As do I … and yet, I do believe that good work is worth doing well. There’s a Jewish principle of hiddur mitzvah — enhancing a mitzvah through attention to aesthetics. On the one hand, I find that lovely; on the other hand, the Protestantism of my youth means that I get uncomfortable with too much liturgical ornamentation. (I vividly remember the first Episcopal church service I attended; when the priest processed into the congregation holding up a gold-bound bible, and everyone turned toward said bible, I got very agitated about bibliolatry! You can imagine that the silver Torah crowns cause me some uneasiness every week.)

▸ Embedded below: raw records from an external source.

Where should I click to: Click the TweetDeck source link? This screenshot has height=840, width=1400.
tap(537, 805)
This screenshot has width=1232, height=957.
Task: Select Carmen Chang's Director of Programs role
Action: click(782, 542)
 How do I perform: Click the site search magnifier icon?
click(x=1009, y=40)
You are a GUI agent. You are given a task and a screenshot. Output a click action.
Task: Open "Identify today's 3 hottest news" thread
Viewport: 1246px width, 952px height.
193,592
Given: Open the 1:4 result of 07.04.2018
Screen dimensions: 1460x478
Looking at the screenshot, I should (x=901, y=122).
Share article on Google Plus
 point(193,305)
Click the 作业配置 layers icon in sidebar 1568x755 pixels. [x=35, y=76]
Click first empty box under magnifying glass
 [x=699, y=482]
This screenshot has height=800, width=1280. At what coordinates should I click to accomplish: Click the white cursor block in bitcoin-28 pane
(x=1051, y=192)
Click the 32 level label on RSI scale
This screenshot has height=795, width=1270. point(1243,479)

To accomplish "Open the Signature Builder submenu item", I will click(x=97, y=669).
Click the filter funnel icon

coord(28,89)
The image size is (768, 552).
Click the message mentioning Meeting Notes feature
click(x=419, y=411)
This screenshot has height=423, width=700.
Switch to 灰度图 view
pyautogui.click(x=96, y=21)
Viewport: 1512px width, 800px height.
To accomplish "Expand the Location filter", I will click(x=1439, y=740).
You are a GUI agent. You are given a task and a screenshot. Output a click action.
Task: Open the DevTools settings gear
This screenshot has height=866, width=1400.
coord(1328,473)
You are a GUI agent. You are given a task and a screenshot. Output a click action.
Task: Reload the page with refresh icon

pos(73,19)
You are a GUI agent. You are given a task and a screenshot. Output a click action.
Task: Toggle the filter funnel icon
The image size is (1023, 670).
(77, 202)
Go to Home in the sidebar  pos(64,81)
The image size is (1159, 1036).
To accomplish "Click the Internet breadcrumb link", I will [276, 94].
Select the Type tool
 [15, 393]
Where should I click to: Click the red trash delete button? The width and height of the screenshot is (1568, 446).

All of which is to say that I’m of two — or three, or four — minds about my own claim of separating performance from mitzvah. I’m probably quite inconsistent logically on this point. But what I do know is that this separation is what’s allowed me to even embark on the project of learning to leyn, and my 9th-grade students to embark on singing and dancing and acting on stage. And maybe the results of this doctrine are valuable enough to warrant holding on to it, even if I prove inconsistent in its application.